* What to produce
Each record needs to be transcribed exactly.

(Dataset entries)
# # #
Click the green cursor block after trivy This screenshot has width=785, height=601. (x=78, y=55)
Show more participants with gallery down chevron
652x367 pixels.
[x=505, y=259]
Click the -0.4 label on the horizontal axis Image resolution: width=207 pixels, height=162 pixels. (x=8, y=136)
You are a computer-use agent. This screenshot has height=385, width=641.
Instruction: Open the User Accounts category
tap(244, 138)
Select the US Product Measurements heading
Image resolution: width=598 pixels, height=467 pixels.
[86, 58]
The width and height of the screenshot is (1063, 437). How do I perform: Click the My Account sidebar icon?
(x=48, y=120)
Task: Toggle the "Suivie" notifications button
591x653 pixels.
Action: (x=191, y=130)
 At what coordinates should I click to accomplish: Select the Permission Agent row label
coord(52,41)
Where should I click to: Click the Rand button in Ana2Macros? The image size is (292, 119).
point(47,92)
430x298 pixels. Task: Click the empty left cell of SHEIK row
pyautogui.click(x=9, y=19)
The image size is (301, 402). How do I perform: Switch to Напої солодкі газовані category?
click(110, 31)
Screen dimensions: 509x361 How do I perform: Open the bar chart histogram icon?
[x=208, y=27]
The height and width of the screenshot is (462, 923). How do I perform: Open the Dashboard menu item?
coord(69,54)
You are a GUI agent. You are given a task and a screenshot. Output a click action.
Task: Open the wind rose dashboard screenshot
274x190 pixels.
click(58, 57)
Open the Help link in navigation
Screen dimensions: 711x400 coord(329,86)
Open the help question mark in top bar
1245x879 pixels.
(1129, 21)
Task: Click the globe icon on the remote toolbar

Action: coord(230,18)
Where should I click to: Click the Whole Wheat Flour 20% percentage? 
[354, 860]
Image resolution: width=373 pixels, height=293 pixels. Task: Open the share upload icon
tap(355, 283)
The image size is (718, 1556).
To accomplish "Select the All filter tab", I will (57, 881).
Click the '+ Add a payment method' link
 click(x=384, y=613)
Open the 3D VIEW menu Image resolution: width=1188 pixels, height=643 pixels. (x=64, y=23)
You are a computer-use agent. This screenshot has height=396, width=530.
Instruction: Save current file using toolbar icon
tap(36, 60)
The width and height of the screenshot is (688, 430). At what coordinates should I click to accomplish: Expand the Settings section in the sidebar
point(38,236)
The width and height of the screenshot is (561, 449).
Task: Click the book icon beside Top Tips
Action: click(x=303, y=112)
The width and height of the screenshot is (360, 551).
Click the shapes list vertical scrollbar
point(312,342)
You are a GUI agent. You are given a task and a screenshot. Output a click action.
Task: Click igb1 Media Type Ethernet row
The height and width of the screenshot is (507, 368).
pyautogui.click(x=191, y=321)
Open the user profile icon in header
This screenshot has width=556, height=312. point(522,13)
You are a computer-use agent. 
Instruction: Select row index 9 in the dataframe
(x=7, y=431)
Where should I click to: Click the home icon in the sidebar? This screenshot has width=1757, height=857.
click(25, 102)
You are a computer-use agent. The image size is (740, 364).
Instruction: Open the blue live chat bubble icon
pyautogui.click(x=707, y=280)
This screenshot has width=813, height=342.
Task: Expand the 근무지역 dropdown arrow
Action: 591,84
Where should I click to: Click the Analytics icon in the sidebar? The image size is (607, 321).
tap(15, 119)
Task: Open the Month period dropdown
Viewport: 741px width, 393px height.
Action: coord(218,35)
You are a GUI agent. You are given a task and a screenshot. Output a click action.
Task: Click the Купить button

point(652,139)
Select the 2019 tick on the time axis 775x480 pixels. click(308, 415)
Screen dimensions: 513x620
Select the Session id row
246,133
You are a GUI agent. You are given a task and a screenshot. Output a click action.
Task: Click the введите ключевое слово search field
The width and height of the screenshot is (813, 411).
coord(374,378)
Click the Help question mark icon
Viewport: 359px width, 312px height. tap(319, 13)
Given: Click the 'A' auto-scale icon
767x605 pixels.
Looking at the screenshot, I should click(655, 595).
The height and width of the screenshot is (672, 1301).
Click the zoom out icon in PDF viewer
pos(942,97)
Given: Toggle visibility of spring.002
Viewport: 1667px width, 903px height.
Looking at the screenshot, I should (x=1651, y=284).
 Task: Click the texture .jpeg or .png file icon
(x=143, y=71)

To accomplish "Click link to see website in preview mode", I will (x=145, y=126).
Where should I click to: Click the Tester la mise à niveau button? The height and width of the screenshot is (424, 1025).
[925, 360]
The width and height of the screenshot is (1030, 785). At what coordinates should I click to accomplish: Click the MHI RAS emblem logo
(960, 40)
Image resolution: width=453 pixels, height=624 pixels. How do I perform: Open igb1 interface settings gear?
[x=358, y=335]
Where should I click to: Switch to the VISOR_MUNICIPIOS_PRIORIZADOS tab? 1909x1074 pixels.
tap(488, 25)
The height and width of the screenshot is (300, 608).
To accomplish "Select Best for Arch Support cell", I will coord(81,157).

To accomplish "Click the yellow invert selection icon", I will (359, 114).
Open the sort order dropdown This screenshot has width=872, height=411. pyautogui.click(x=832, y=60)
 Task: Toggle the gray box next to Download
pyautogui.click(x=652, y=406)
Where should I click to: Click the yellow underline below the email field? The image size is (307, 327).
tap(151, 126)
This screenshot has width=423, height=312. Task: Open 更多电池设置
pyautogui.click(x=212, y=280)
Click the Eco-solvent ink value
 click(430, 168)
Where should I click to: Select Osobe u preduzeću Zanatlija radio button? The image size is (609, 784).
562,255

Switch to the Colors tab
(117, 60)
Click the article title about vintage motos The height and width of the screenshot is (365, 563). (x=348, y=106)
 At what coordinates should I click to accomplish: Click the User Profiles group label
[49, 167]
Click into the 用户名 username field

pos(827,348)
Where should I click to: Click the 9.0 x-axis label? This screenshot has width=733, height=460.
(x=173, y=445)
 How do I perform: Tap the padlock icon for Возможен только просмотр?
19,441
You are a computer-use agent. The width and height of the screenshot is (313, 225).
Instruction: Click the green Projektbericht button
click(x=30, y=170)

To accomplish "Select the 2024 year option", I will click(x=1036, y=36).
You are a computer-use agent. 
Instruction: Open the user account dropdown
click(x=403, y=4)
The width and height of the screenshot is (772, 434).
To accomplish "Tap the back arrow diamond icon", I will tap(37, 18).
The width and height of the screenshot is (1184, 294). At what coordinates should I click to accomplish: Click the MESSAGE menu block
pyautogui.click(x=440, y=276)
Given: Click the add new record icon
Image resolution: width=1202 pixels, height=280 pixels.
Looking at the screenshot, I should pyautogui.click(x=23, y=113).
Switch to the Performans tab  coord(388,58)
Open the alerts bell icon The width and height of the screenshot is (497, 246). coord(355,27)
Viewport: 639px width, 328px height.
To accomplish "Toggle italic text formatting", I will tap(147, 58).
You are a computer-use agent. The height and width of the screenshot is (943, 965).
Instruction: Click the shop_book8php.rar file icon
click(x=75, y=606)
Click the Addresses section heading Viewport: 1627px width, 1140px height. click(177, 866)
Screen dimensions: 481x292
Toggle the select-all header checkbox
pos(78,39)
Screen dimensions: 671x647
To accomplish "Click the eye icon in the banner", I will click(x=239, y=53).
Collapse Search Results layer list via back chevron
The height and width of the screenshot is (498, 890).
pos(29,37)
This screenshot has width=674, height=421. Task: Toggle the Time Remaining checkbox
# # #
* Result
Click the green cursor block after trivy This screenshot has width=785, height=601. (x=78, y=55)
Show more participants with gallery down chevron
652x367 pixels.
[x=505, y=259]
Click the -0.4 label on the horizontal axis Image resolution: width=207 pixels, height=162 pixels. (x=8, y=136)
You are a computer-use agent. This screenshot has height=385, width=641.
Instruction: Open the User Accounts category
tap(244, 138)
Select the US Product Measurements heading
Image resolution: width=598 pixels, height=467 pixels.
[86, 58]
The width and height of the screenshot is (1063, 437). How do I perform: Click the My Account sidebar icon?
(x=48, y=120)
Task: Toggle the "Suivie" notifications button
591x653 pixels.
Action: (x=191, y=130)
 At what coordinates should I click to accomplish: Select the Permission Agent row label
coord(52,41)
Where should I click to: Click the Rand button in Ana2Macros? The image size is (292, 119).
point(47,92)
430x298 pixels. Task: Click the empty left cell of SHEIK row
pyautogui.click(x=9, y=19)
The image size is (301, 402). How do I perform: Switch to Напої солодкі газовані category?
click(110, 31)
Screen dimensions: 509x361 How do I perform: Open the bar chart histogram icon?
[x=208, y=27]
The height and width of the screenshot is (462, 923). How do I perform: Open the Dashboard menu item?
coord(69,54)
You are a GUI agent. You are given a task and a screenshot. Output a click action.
Task: Open the wind rose dashboard screenshot
274x190 pixels.
click(58, 57)
Open the Help link in navigation
Screen dimensions: 711x400 coord(329,86)
Open the help question mark in top bar
1245x879 pixels.
(1129, 21)
Task: Click the globe icon on the remote toolbar

Action: coord(230,18)
Where should I click to: Click the Whole Wheat Flour 20% percentage? 
[354, 860]
Image resolution: width=373 pixels, height=293 pixels. Task: Open the share upload icon
tap(355, 283)
The image size is (718, 1556).
To accomplish "Select the All filter tab", I will (57, 881).
Click the '+ Add a payment method' link
 click(x=384, y=613)
Open the 3D VIEW menu Image resolution: width=1188 pixels, height=643 pixels. (x=64, y=23)
You are a computer-use agent. This screenshot has height=396, width=530.
Instruction: Save current file using toolbar icon
tap(36, 60)
The width and height of the screenshot is (688, 430). At what coordinates should I click to accomplish: Expand the Settings section in the sidebar
point(38,236)
The width and height of the screenshot is (561, 449).
Task: Click the book icon beside Top Tips
Action: click(x=303, y=112)
The width and height of the screenshot is (360, 551).
Click the shapes list vertical scrollbar
point(312,342)
You are a GUI agent. You are given a task and a screenshot. Output a click action.
Task: Click igb1 Media Type Ethernet row
The height and width of the screenshot is (507, 368).
pyautogui.click(x=191, y=321)
Open the user profile icon in header
This screenshot has width=556, height=312. point(522,13)
You are a computer-use agent. 
Instruction: Select row index 9 in the dataframe
(x=7, y=431)
Where should I click to: Click the home icon in the sidebar? This screenshot has width=1757, height=857.
click(25, 102)
You are a computer-use agent. The image size is (740, 364).
Instruction: Open the blue live chat bubble icon
pyautogui.click(x=707, y=280)
This screenshot has width=813, height=342.
Task: Expand the 근무지역 dropdown arrow
Action: 591,84
Where should I click to: Click the Analytics icon in the sidebar? The image size is (607, 321).
tap(15, 119)
Task: Open the Month period dropdown
Viewport: 741px width, 393px height.
Action: coord(218,35)
You are a GUI agent. You are given a task and a screenshot. Output a click action.
Task: Click the Купить button

point(652,139)
Select the 2019 tick on the time axis 775x480 pixels. click(308, 415)
Screen dimensions: 513x620
Select the Session id row
246,133
You are a GUI agent. You are given a task and a screenshot. Output a click action.
Task: Click the введите ключевое слово search field
The width and height of the screenshot is (813, 411).
coord(374,378)
Click the Help question mark icon
Viewport: 359px width, 312px height. tap(319, 13)
Given: Click the 'A' auto-scale icon
767x605 pixels.
Looking at the screenshot, I should click(655, 595).
The height and width of the screenshot is (672, 1301).
Click the zoom out icon in PDF viewer
pos(942,97)
Given: Toggle visibility of spring.002
Viewport: 1667px width, 903px height.
Looking at the screenshot, I should (x=1651, y=284).
 Task: Click the texture .jpeg or .png file icon
(x=143, y=71)

To accomplish "Click link to see website in preview mode", I will (x=145, y=126).
Where should I click to: Click the Tester la mise à niveau button? The height and width of the screenshot is (424, 1025).
[925, 360]
The width and height of the screenshot is (1030, 785). At what coordinates should I click to accomplish: Click the MHI RAS emblem logo
(960, 40)
Image resolution: width=453 pixels, height=624 pixels. How do I perform: Open igb1 interface settings gear?
[x=358, y=335]
Where should I click to: Switch to the VISOR_MUNICIPIOS_PRIORIZADOS tab? 1909x1074 pixels.
tap(488, 25)
The height and width of the screenshot is (300, 608).
To accomplish "Select Best for Arch Support cell", I will coord(81,157).

To accomplish "Click the yellow invert selection icon", I will (359, 114).
Open the sort order dropdown This screenshot has width=872, height=411. pyautogui.click(x=832, y=60)
 Task: Toggle the gray box next to Download
pyautogui.click(x=652, y=406)
Where should I click to: Click the yellow underline below the email field? The image size is (307, 327).
tap(151, 126)
This screenshot has width=423, height=312. Task: Open 更多电池设置
pyautogui.click(x=212, y=280)
Click the Eco-solvent ink value
 click(430, 168)
Where should I click to: Select Osobe u preduzeću Zanatlija radio button? The image size is (609, 784).
562,255

Switch to the Colors tab
(117, 60)
Click the article title about vintage motos The height and width of the screenshot is (365, 563). (x=348, y=106)
 At what coordinates should I click to accomplish: Click the User Profiles group label
[49, 167]
Click into the 用户名 username field

pos(827,348)
Where should I click to: Click the 9.0 x-axis label? This screenshot has width=733, height=460.
(x=173, y=445)
 How do I perform: Tap the padlock icon for Возможен только просмотр?
19,441
You are a computer-use agent. The width and height of the screenshot is (313, 225).
Instruction: Click the green Projektbericht button
click(x=30, y=170)

To accomplish "Select the 2024 year option", I will click(x=1036, y=36).
You are a computer-use agent. 
Instruction: Open the user account dropdown
click(x=403, y=4)
The width and height of the screenshot is (772, 434).
To accomplish "Tap the back arrow diamond icon", I will tap(37, 18).
The width and height of the screenshot is (1184, 294). At what coordinates should I click to accomplish: Click the MESSAGE menu block
pyautogui.click(x=440, y=276)
Given: Click the add new record icon
Image resolution: width=1202 pixels, height=280 pixels.
Looking at the screenshot, I should pyautogui.click(x=23, y=113).
Switch to the Performans tab  coord(388,58)
Open the alerts bell icon The width and height of the screenshot is (497, 246). coord(355,27)
Viewport: 639px width, 328px height.
To accomplish "Toggle italic text formatting", I will tap(147, 58).
You are a computer-use agent. The height and width of the screenshot is (943, 965).
Instruction: Click the shop_book8php.rar file icon
click(x=75, y=606)
Click the Addresses section heading Viewport: 1627px width, 1140px height. click(177, 866)
Screen dimensions: 481x292
Toggle the select-all header checkbox
pos(78,39)
Screen dimensions: 671x647
To accomplish "Click the eye icon in the banner", I will click(x=239, y=53).
Collapse Search Results layer list via back chevron
The height and width of the screenshot is (498, 890).
pos(29,37)
This screenshot has width=674, height=421. Task: Toggle the Time Remaining checkbox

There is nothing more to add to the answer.